Monday, November 10, 2008

Hip kid or sensible parents? I say both!


picture from www.dwell.com





As my conversations begin to include health insurance premiums and family alongside the old reliables of beerfests and artfests so do my thoughts of little ones. Three friends of mine have children well beyond the baby age but a whole new crop of babies have been born to friends in the last year. As my friends continue to procreate I am learning the many do's and don'ts of parental decor. And the best way to achieve fashion and function for baby's living space.

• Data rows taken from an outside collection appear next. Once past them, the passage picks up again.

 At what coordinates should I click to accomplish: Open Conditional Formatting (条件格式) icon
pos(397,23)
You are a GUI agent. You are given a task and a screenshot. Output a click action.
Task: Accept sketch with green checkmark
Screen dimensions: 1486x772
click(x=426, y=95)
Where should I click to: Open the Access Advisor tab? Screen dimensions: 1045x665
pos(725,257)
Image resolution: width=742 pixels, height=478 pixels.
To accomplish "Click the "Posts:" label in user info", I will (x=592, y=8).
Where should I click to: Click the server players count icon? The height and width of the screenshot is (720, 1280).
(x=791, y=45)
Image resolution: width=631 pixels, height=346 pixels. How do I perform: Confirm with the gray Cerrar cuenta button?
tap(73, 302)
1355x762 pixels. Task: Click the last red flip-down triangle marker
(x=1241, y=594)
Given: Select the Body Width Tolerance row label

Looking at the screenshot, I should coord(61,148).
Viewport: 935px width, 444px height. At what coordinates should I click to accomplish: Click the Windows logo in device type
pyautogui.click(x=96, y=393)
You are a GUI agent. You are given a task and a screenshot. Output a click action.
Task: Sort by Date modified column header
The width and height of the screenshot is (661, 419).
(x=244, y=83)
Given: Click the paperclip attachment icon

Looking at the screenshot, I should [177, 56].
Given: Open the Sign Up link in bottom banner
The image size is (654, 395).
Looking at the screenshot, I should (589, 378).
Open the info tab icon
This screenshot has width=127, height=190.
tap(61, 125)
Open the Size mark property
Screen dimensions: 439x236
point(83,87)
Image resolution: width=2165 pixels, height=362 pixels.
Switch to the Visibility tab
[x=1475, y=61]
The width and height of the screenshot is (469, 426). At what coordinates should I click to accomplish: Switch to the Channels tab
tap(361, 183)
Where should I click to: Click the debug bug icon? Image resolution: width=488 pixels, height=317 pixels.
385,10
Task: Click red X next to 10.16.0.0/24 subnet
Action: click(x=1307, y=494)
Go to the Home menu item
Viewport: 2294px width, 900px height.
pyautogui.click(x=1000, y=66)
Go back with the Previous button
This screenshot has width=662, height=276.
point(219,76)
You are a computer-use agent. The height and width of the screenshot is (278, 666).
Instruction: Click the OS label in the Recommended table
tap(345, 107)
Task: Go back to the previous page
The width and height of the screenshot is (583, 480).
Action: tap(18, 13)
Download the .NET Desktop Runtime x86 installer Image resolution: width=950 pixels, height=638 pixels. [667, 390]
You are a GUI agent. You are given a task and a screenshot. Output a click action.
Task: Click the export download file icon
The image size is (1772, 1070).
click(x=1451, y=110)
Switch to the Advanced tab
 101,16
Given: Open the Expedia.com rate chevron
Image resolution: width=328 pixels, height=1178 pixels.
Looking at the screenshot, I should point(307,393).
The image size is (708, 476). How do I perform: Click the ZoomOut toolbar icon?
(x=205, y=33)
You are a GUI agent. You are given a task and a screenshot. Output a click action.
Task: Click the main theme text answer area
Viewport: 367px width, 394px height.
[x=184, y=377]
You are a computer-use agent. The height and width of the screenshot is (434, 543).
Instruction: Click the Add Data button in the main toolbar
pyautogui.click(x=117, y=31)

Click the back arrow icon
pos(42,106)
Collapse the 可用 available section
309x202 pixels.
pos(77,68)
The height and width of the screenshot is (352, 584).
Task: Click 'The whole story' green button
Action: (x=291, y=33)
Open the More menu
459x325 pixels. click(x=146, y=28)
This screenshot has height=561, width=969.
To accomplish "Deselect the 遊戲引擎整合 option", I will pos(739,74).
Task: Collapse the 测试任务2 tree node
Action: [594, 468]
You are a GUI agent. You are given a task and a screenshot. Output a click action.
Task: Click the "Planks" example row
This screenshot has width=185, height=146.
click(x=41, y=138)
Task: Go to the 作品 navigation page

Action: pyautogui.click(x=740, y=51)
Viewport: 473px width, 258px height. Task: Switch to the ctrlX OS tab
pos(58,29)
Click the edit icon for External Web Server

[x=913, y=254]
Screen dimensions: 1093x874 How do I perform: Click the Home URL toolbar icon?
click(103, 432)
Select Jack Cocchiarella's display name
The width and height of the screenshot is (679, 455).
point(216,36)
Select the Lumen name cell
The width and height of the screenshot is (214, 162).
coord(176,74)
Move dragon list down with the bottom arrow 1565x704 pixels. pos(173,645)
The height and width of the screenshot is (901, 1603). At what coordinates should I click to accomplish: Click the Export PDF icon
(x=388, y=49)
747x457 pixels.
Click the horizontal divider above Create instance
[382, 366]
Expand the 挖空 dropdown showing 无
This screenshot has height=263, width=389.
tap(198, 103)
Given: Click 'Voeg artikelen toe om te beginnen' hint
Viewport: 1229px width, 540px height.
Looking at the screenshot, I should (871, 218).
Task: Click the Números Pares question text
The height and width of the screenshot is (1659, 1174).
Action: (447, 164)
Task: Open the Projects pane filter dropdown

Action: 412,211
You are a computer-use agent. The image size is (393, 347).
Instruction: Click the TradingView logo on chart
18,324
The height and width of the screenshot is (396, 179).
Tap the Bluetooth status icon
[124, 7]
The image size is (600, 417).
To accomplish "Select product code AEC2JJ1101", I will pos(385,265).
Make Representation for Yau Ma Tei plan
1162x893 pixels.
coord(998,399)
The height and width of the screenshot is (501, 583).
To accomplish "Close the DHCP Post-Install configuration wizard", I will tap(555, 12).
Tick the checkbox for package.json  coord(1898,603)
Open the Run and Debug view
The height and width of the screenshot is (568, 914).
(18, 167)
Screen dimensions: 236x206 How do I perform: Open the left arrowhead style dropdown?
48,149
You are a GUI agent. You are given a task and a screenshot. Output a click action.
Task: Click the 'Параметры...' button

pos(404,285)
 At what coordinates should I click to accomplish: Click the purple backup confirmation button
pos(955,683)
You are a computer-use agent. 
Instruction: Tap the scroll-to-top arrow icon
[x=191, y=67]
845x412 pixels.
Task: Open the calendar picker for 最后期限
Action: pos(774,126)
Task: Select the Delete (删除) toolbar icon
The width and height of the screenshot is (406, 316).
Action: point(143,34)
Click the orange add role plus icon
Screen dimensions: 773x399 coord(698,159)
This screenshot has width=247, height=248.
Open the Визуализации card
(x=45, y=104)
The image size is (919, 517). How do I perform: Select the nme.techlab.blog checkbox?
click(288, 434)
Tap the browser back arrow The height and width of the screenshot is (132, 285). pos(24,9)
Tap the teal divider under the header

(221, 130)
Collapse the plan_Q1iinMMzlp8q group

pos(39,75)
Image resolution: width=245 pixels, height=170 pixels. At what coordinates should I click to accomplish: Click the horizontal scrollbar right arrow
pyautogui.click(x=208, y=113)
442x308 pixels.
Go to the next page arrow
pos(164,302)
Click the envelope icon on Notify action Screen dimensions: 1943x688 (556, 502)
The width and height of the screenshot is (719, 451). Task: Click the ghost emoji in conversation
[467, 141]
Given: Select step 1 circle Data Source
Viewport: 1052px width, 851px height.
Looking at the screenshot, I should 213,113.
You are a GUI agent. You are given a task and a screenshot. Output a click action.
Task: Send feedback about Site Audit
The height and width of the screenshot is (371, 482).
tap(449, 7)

Last week Joe and I took a jaunt OTP(that is outside the perimeter for you non-Atlantans, AKA the 'burbs) to Newnan to visit a former coworker of his. Newnan and its neighbor next door Peachtree City are where most pilots go to spawn their young. It is sterile and suburban(30 minutes outside of the city limits), with a little bit of kitch (golf carts are the low mpg auto of choice in Peachtree City).

When you walk in to their home you see that the couple have a seven month old son, he does not have them. Allow me to explain. While watching HGTV this weekend I saw a couple who were unable to sell their home after many. many months on the market. Upon further inspection it was painfully obvious that its lack of saleability had to do with the obscene amount of baby stuff that had taken over the house. Kudzu had nothing on the teetering piles of balls, baubles and binkys. The beautiful hardwoods in the dining room had been covered by a foam puzzle piece mat of the alphabet. The amazing black granite counter tops in the kitchen were covered with formula containers and baby bottles. They were told the home would never sell in it's current Baby's-R-Us state and they needed to do a clean up immediately.


Flash to Newnan, GA. The perfect balance of baby and sanity. Baby Preston sits on a palette in the living room with several toys and his Baby Einstein activity walker close by. He is the picture of class. No piles of toys or gargantuan playpen/castle/dinosaur houses; only a baby gate and the staircase to protect him from his own curiosity. During dinner he sat in a smaller more demure walker that was housed in the corner of the dining room. Used during meals with guests, the walker was equipped with one of his favorite toys, a plastic water bottle half full of marbles. The toy, his fathers invention, kept him captivated until he surrendered to sleep.

Oh Lord (and opinionated friends) tell us when Joe and I go wrong. Actually never let us go into the black hole of baby clutter. Never let me say, "Oh well you know...the baby..." Let me keep my anal retentiveness that has brought me so far in such an orderly fashion! And let yu live by the same tidy rules with your very own spawn.